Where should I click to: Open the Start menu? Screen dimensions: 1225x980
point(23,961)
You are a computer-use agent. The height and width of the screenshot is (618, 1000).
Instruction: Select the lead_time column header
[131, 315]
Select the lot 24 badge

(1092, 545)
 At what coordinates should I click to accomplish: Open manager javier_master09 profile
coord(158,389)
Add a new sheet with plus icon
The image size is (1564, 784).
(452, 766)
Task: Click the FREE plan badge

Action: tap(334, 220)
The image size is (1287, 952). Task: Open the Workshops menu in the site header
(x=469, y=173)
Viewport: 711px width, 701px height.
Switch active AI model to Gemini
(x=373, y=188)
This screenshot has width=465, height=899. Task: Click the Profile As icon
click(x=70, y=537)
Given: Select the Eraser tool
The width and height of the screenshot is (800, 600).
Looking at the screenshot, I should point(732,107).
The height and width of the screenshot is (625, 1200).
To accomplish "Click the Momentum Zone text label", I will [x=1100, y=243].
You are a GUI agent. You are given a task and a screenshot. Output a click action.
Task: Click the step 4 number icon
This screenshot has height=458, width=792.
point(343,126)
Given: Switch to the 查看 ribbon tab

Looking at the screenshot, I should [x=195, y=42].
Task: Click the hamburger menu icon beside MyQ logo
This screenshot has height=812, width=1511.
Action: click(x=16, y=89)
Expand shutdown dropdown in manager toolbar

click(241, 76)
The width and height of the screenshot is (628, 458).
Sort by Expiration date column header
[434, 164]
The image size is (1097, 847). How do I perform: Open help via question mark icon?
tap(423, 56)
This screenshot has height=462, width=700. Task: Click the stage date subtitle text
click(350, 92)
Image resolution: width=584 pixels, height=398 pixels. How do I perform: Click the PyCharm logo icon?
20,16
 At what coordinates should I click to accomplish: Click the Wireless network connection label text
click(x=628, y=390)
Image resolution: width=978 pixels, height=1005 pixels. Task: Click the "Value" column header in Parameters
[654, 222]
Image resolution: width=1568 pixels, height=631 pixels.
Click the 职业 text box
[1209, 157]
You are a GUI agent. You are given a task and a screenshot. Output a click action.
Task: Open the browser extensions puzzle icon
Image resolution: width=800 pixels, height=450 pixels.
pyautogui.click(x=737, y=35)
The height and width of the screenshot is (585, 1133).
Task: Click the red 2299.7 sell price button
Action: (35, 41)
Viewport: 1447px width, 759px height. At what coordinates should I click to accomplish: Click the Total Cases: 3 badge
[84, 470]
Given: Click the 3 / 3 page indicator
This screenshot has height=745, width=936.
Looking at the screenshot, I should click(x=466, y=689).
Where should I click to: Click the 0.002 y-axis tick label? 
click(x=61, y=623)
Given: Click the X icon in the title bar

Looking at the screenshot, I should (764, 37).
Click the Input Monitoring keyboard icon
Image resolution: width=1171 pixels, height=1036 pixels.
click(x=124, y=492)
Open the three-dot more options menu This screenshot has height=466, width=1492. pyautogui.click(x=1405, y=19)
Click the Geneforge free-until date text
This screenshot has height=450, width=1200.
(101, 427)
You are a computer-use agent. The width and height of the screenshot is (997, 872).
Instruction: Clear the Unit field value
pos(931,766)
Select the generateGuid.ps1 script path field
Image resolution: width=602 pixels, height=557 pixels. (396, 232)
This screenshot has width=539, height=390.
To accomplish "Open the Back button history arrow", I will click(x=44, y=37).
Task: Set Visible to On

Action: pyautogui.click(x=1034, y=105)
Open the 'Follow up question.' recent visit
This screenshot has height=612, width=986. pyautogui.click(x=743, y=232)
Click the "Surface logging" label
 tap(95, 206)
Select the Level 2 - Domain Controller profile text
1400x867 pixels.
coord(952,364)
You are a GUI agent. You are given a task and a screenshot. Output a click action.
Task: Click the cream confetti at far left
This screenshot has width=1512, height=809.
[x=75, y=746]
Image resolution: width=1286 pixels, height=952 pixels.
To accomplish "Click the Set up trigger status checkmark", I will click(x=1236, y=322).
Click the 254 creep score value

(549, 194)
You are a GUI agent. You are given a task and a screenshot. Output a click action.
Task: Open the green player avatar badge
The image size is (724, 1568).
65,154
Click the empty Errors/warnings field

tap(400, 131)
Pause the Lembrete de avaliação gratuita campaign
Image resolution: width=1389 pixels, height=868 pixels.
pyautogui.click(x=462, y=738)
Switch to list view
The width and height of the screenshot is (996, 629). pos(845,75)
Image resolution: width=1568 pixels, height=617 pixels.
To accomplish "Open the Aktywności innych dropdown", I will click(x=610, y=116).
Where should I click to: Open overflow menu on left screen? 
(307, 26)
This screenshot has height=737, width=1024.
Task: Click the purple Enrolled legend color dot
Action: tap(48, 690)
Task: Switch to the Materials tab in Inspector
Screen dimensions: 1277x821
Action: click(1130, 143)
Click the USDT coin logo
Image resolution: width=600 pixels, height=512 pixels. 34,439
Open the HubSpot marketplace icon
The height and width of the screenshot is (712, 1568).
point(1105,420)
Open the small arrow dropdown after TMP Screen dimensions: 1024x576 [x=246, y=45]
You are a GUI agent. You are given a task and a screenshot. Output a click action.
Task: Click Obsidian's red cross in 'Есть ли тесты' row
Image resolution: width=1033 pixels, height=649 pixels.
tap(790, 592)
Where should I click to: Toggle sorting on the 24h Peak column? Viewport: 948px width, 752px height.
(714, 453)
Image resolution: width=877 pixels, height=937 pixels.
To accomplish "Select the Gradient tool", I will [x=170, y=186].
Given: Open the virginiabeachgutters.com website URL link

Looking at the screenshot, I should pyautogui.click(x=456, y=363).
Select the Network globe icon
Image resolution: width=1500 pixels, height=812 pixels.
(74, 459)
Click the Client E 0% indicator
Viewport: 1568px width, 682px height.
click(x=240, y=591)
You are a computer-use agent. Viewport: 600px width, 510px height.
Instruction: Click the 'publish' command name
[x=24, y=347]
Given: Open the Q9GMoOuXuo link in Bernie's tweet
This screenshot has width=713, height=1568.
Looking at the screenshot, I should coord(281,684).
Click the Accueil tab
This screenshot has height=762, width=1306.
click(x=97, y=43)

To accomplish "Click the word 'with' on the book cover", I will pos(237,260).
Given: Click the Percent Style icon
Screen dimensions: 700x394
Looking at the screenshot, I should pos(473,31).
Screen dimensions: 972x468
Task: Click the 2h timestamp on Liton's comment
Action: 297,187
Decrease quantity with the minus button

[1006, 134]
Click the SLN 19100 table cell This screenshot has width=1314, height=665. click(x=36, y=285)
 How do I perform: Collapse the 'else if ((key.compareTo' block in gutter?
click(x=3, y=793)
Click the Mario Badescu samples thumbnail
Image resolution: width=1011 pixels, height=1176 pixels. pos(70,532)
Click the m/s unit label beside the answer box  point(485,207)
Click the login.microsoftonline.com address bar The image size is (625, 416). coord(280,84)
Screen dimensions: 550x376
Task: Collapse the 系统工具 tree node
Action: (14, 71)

+ + +

**Exercise instructions:** Using the data above, repeat exactly the lines that begin at the line with "Given: Select the Eraser tool" and end at the line with "Task: Open the browser extensions puzzle icon", both ends included.

**Answer space:**
Given: Select the Eraser tool
The width and height of the screenshot is (800, 600).
Looking at the screenshot, I should point(732,107).
The height and width of the screenshot is (625, 1200).
To accomplish "Click the Momentum Zone text label", I will [x=1100, y=243].
You are a GUI agent. You are given a task and a screenshot. Output a click action.
Task: Click the step 4 number icon
This screenshot has height=458, width=792.
point(343,126)
Given: Switch to the 查看 ribbon tab

Looking at the screenshot, I should [x=195, y=42].
Task: Click the hamburger menu icon beside MyQ logo
This screenshot has height=812, width=1511.
Action: click(x=16, y=89)
Expand shutdown dropdown in manager toolbar

click(241, 76)
The width and height of the screenshot is (628, 458).
Sort by Expiration date column header
[434, 164]
The image size is (1097, 847). How do I perform: Open help via question mark icon?
tap(423, 56)
This screenshot has height=462, width=700. Task: Click the stage date subtitle text
click(350, 92)
Image resolution: width=584 pixels, height=398 pixels. How do I perform: Click the PyCharm logo icon?
20,16
 At what coordinates should I click to accomplish: Click the Wireless network connection label text
click(x=628, y=390)
Image resolution: width=978 pixels, height=1005 pixels. Task: Click the "Value" column header in Parameters
[654, 222]
Image resolution: width=1568 pixels, height=631 pixels.
Click the 职业 text box
[1209, 157]
You are a GUI agent. You are given a task and a screenshot. Output a click action.
Task: Open the browser extensions puzzle icon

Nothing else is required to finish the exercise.